Mechanistic research provides a basis for understanding these clinical patterns. Experimental models have demonstrated that HBD-3 can attenuate TLR4–NF-κB inflammatory signaling (23). On the other hand, oral delivery of HBD-2 in obese mice improves glucose tolerance, reduces hepatic fat accumulation, and strengthens gut barrier function (5). These findings signify that HBDs are not just markers of disease but may actively form the metabolic and immune pathways, hypothetically limit insulin resistance, and support tissue repair (72).

From a translational perspective, HBDs hold promises as both biomarkers and therapeutic tools. Their detectable levels in saliva, serum, and tissues make them appealing for non-invasive tracking of metabolic stress and systemic inflammation. Serum HBD-2 has already demonstrated high diagnostic accuracy in distinguishing between infectious and non-infectious inflammation, outperforming CRP and PCT (30). Similarly, salivary HBD-2 tracks worsening glycemic control in type 2 diabetes (6), while reduced salivary HBD-3 in youth with type 1 diabetes signals early immune imbalance (88). Beyond just diagnostics, there’s exciting potential in using alginate hydrogels infused with HBD-2 to accelerate wound healing and reduce the MRSA burden in diabetic mice. This highlights how defensins might not only act as indicators of treatment response but also serve as innovative therapeutic agents (65). Taken together, HBDs appear to serve a double role in diabetes and pre-diabetes: as early cautionary signals of disease progression and as promising targets for innovative therapies. Looking ahead, future work should examine how HBD patterns vary by age, sex, ethnicity, obesity, and genetics to determine if these peptides could help guide more tailored, precision-based care. Their integration into clinical practice, if validated in larger trials, may open new avenues for early intervention and precision care in metabolic disease (30, 54–56, 65, 88). From a translational standpoint, future studies should validate HBDs in large, multicenter cohorts and assess their added value beyond traditional markers such as HbA1c, HOMA-IR, and OGTT. Incorporating HBD testing into existing risk models could improve the precision of identifying individuals at high risk for progression. Equally important, cost-effectiveness analyses are needed to determine whether salivary or blood-based HBD assays provide practical advantages over currently used biomarkers, especially in routine clinical settings.
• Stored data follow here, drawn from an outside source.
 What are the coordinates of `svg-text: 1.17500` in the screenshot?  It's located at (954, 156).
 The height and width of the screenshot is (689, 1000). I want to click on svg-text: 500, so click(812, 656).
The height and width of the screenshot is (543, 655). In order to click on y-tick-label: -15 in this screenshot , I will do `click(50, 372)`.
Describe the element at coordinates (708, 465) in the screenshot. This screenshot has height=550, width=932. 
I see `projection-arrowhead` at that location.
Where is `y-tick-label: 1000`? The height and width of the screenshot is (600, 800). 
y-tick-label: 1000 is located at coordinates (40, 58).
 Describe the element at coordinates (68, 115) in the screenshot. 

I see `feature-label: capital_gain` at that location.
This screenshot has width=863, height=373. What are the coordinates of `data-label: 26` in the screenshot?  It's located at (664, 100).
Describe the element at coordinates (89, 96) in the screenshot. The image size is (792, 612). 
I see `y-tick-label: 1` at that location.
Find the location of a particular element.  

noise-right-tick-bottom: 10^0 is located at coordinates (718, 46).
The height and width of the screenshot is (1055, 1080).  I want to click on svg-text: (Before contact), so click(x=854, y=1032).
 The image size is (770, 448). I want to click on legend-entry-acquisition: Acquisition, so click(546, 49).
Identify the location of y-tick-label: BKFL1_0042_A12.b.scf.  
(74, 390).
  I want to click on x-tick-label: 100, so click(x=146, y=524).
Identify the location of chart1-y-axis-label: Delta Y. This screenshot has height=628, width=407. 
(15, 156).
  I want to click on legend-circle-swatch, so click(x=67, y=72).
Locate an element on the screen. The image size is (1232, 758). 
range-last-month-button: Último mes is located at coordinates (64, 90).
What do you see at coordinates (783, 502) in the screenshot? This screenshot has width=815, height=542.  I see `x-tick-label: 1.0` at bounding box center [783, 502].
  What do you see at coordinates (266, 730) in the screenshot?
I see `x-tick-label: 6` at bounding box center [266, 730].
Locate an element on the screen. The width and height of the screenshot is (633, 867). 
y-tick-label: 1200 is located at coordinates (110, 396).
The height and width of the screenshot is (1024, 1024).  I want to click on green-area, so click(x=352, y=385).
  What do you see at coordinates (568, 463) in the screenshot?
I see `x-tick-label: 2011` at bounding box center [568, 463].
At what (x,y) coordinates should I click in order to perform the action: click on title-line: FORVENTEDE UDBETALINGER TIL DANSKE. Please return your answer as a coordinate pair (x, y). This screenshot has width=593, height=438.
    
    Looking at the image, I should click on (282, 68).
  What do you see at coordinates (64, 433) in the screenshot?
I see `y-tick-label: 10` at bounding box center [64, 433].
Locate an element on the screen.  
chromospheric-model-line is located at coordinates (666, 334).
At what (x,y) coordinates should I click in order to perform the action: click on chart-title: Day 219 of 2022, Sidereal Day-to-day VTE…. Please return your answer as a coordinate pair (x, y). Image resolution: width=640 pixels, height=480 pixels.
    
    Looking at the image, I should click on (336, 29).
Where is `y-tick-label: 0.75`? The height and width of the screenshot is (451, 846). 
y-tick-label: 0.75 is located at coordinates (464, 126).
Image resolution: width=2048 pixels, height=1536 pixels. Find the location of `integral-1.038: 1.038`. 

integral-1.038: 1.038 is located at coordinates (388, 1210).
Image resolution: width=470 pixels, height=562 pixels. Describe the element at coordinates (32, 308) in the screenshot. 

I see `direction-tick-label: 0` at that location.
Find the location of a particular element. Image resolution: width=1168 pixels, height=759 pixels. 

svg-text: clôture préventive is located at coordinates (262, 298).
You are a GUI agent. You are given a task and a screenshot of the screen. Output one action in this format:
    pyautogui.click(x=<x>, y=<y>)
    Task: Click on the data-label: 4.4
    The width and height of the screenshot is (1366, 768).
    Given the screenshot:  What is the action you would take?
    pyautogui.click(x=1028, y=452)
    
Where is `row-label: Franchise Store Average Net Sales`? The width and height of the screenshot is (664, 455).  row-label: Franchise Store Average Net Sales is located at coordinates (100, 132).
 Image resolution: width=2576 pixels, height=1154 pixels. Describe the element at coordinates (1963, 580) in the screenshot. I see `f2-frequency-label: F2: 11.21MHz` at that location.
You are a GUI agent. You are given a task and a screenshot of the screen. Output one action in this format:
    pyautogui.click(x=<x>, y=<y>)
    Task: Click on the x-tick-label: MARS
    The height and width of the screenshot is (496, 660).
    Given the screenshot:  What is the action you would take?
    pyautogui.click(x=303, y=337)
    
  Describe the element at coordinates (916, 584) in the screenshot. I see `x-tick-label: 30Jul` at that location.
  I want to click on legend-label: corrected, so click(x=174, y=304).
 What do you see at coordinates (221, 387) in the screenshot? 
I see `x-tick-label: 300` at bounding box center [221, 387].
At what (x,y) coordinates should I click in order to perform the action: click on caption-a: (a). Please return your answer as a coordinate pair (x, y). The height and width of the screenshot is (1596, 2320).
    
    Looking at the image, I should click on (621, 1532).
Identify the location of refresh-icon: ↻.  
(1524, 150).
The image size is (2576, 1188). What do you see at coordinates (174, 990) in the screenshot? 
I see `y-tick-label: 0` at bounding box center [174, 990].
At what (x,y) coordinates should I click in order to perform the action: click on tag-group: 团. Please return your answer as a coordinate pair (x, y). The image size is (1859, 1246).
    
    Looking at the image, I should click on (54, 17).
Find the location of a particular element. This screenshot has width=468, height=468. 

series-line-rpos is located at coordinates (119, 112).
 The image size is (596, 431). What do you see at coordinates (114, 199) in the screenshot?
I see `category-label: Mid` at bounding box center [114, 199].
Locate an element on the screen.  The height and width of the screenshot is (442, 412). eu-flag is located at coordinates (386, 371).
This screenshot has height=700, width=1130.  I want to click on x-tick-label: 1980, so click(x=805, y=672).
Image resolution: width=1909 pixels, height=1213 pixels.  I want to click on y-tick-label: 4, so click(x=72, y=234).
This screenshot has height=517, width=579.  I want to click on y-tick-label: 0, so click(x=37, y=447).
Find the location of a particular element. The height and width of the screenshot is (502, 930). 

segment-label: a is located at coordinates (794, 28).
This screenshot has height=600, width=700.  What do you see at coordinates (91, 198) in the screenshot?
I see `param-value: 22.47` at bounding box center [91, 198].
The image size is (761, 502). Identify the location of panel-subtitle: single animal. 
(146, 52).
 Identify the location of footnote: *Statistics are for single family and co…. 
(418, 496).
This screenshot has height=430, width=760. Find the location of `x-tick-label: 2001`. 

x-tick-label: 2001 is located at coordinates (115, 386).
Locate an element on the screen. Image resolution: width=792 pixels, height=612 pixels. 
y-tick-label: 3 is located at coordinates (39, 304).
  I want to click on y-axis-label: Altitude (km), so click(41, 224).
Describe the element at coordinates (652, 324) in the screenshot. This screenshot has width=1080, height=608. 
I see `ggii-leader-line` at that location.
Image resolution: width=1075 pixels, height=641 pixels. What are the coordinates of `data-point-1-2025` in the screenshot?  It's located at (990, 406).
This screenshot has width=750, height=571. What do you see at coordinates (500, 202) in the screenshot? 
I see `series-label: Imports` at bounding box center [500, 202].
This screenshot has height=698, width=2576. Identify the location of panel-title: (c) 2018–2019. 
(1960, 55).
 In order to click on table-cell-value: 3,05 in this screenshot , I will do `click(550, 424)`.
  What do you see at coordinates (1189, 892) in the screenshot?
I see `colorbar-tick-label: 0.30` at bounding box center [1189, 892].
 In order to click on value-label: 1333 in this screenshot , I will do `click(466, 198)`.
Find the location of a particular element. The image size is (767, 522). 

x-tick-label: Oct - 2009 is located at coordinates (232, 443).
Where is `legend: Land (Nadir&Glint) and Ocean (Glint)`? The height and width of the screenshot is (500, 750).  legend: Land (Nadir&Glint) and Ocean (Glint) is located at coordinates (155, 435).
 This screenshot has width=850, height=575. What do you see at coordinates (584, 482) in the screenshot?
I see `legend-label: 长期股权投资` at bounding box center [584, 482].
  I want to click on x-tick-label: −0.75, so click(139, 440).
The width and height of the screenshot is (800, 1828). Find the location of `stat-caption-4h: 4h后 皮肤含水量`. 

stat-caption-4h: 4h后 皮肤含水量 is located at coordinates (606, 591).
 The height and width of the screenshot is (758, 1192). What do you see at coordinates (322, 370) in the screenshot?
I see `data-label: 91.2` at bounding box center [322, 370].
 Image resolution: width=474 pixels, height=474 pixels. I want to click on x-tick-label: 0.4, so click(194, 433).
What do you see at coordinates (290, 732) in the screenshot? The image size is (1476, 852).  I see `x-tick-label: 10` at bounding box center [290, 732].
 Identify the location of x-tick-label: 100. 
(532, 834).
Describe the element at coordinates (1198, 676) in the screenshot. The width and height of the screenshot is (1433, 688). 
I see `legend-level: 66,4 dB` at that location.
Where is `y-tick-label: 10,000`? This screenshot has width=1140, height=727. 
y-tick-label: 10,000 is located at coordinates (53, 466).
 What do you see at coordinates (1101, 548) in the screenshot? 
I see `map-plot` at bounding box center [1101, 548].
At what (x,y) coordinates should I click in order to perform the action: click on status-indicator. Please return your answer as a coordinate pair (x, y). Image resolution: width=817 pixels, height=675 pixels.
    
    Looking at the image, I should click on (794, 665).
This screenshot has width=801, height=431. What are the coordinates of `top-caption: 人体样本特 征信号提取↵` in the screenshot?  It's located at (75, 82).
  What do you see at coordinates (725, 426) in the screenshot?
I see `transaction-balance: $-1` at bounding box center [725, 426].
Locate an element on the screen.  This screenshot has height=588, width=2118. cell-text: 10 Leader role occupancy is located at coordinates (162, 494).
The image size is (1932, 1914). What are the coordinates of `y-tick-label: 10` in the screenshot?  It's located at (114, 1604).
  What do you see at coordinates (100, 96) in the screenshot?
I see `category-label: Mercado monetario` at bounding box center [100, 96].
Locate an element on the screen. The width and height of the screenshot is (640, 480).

Despite the growing body of evidence linking β-defensins to metabolic and inflammatory dysregulation, significant gaps remain that currently limit their translation into clinical practice. To advance the field, future research must adopt a clear, stepwise approach. First, prospective longitudinal human cohort studies spanning the full spectrum of prediabetes (IFG, IGT, and HbA1c-defined states) are essential to determine whether alterations in β-defensin profiles precede the onset of overt diabetes rather than merely reflecting established disease. Building on this foundation, standardized and harmonized methodologies for β-defensin measurement, particularly in saliva and serum, are required to ensure reproducibility and enable meaningful comparison across studies. Once robust measurement frameworks are established, integrating β-defensin profiling with established metabolic markers such as HbA1c, OGTT, and HOMA-IR may improve risk stratification and mechanistic insight. Ultimately, interventional and mechanistic studies in high-risk prediabetic populations will be necessary to clarify whether modulation of defensin pathways can meaningfully alter immune–metabolic trajectories and delay or prevent progression to diabetes.